## Begin DATA LISTING

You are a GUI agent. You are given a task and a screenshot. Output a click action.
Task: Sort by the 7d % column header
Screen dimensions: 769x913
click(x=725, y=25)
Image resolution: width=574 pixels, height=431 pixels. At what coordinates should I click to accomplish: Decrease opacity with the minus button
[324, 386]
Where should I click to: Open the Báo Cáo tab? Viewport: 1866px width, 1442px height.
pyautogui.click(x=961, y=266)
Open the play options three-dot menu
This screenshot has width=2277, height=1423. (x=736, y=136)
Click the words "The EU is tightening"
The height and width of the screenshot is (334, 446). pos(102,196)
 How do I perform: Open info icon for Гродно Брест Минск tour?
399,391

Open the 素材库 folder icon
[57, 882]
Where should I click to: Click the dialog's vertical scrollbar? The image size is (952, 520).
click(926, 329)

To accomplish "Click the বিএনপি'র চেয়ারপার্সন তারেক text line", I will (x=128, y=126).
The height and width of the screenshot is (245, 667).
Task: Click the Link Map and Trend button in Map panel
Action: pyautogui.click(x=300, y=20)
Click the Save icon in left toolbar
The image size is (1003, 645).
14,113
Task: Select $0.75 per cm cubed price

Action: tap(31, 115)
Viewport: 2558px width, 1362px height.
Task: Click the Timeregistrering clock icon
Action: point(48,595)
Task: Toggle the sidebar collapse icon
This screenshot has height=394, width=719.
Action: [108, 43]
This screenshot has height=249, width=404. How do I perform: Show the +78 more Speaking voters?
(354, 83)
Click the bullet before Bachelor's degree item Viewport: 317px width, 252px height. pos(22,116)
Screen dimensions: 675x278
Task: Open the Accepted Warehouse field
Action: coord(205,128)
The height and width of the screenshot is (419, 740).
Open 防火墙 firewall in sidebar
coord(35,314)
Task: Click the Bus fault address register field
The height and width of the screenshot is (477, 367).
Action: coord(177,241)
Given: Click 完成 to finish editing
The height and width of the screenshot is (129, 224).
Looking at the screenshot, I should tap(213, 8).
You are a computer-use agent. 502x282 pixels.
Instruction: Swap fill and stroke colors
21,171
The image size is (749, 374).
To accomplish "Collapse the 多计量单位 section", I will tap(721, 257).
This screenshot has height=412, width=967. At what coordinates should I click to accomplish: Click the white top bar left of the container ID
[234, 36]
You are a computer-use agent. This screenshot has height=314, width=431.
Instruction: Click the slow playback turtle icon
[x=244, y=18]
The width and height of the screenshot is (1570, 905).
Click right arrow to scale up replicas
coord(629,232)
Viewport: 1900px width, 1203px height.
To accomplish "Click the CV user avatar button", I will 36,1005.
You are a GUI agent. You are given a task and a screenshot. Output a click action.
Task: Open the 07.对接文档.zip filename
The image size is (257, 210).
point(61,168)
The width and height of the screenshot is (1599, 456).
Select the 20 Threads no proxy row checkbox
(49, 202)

## End DATA LISTING

◆ GIVEN PROBLEM ◆
Reproduce the lines from the one containing "You are a computer-use agent. This" through the end of the records, both included, with every "screenshot" replaced by "image" and nothing else changed.

◆ CORRECT RESULT ◆
You are a computer-use agent. This image has height=314, width=431.
Instruction: Click the slow playback turtle icon
[x=244, y=18]
The width and height of the image is (1570, 905).
Click right arrow to scale up replicas
coord(629,232)
Viewport: 1900px width, 1203px height.
To accomplish "Click the CV user avatar button", I will 36,1005.
You are a GUI agent. You are given a task and a image. Output a click action.
Task: Open the 07.对接文档.zip filename
The image size is (257, 210).
point(61,168)
The width and height of the image is (1599, 456).
Select the 20 Threads no proxy row checkbox
(49, 202)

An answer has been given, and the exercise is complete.